In his classic work The Power Elite, C. Wright Mills described as ‘military metaphysics’ the cast of mind that sees political problems as military ones, and deems force as the sole means of resolving them. This mindset appears to pervade the ranks of Pakistan’s Westernized liberal elite—rightly called the ‘brown sahibs’—who have been baying for blood since 2002. Yet, despite their unabashed warmongering, they continue to receive platform in progressive publications by invoking the names of leftist luminaries that they have associated with. If past associations rather than present deeds guarantee respectable audience, we would have to be equally attentive to Christopher Hitchens’s pronouncements. Surely the layout of Edward Said’s Riverside Drive apartment is as familiar to Hitchens as it is to Hoodbhoy. Western commentators have all too often turned to people in their own image (Anglophone, secular, liberal) when analyzing societies they know little about; they would perhaps gain more if they looked for interlocutors based on shared principles instead. Hoodbhoy may have been a visitor to Edward Said’s apartment, but in his politics he is closer to his bete´ noire´ Bernard Lewis. So long as he continues to consort with dubious outfits like the Quilliam Foundation, or fails to restrain his extreme militarism, there is good reason to doubt his left-liberal credentials, past acquaintances notwithstanding.
– Muhammad Idrees Ahmad is a Glasgow-based sociologist and the co-founder of Pulsemedia.org. This article was contributed to PalestineChronicle.com. He can be reached at m.idrees@gmail.com.
Notes:
[1] This indictment is particularly poignant coming from a man who has himself been accused by James Brandon, a former employee now working for Quilliam, of being one of the leading ‘preachers of hate’, one of the right’s ‘non-violent extremists’ who has ‘routinely demonised Muslims collectively’.

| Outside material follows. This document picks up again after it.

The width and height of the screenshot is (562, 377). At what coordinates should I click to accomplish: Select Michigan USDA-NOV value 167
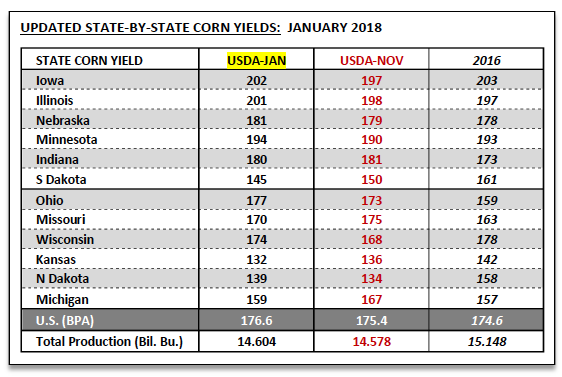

[2] According to BBC’s laudatory coverage, QF’s tour included bussing a group of students down from Peshawar under the pretext that they were attending a ‘seminar on peace’ only to be delivered as a captive audience for Nawaz’s rancid propaganda.
[3] Interestingly, in the immediate aftermath of 9-11 Hoodbhoy expressed similar concerns, however, his views had evolved to their present position by the first anniversary of the atrocity.